Broad Format Support: PDF, DOCX, DOC, PPTX, PPT, XLSX, XLS, HWP, HWPX, RTF, CSV, TSV, TXT, MD, HTML, images, code files, and 80+ extensions
Intelligent Text Extraction: Preserves document structure (headings, tables, image positions) with automatic metadata extraction
Table Processing: Converts tables to HTML/Markdown/Text with rowspan/colspan support for merged cells
OCR Integration: 5 Vision LLM engines — OpenAI, Anthropic, Google Gemini, AWS Bedrock, vLLM
Smart Chunking: 4 strategies with automatic selection — table-aware, page-boundary, protected-region, and recursive splitting
Immutable Config System: Frozen dataclass-based ProcessingConfig controls all behavior

Installation

pip install contextifier

uv add contextifier

Quick Start

1. Basic Text Extraction

from contextifier_new import DocumentProcessor

processor = DocumentProcessor()
text = processor.extract_text("document.pdf")
print(text)

2. Extract + Chunk in One Step

from contextifier_new import DocumentProcessor

processor = DocumentProcessor()
result = processor.extract_chunks("document.pdf")

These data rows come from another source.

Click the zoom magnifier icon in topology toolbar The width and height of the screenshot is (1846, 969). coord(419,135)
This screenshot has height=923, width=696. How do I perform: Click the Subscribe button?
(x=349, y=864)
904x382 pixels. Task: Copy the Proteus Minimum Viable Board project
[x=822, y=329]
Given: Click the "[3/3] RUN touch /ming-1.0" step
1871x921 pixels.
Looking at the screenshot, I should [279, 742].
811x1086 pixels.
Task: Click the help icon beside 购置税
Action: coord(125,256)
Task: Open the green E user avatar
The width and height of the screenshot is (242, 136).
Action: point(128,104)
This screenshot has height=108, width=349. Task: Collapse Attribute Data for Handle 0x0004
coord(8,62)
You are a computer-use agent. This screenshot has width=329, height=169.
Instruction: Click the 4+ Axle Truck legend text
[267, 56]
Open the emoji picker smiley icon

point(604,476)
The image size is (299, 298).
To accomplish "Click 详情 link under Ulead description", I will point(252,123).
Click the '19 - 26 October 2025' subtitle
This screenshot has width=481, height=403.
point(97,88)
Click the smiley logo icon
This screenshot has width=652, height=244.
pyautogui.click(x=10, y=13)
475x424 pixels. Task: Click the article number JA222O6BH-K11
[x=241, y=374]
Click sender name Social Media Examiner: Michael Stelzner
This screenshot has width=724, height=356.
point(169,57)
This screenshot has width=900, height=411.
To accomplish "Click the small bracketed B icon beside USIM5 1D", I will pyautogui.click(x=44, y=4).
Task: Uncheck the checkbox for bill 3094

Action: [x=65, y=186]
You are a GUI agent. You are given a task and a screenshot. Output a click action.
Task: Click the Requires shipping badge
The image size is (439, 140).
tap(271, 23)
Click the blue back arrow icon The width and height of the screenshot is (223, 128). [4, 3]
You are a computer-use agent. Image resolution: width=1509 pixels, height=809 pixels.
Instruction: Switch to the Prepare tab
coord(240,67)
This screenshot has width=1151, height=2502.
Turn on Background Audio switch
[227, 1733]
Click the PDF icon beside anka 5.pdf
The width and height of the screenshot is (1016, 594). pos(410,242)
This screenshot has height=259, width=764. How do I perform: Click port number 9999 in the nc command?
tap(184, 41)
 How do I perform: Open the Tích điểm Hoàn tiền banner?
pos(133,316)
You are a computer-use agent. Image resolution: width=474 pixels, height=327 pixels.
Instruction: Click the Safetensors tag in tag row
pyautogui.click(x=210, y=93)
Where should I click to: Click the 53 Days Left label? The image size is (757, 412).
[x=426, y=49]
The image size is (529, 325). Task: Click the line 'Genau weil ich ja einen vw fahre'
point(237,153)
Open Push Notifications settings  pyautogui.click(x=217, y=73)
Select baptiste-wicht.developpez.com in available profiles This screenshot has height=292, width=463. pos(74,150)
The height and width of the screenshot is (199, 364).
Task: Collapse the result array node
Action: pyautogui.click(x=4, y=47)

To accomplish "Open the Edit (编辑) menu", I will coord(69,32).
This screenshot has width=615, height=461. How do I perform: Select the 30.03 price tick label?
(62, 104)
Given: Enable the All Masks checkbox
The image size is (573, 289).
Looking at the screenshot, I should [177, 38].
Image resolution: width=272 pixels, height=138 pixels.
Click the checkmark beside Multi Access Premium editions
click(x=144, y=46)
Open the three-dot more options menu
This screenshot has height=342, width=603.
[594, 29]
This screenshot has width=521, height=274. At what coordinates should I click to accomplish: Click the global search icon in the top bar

for i, chunk in enumerate(result.chunks, 1):
    print(f"Chunk {i}: {chunk[:100]}...")

# Save as Markdown files
result.save_to_md("output/chunks")

3. Custom Configuration

from contextifier_new import DocumentProcessor
from contextifier_new.config import ProcessingConfig, ChunkingConfig, TagConfig

config = ProcessingConfig(
    tags=TagConfig(page_prefix="<page>", page_suffix="</page>"),
    chunking=ChunkingConfig(chunk_size=2000, chunk_overlap=300),
)

processor = DocumentProcessor(config=config)
text = processor.extract_text("report.xlsx")

4. OCR Integration

from contextifier_new import DocumentProcessor
from contextifier_new.ocr.engines import OpenAIOCREngine

ocr = OpenAIOCREngine.from_api_key("sk-...", model="gpt-4o")
processor = DocumentProcessor(ocr_engine=ocr)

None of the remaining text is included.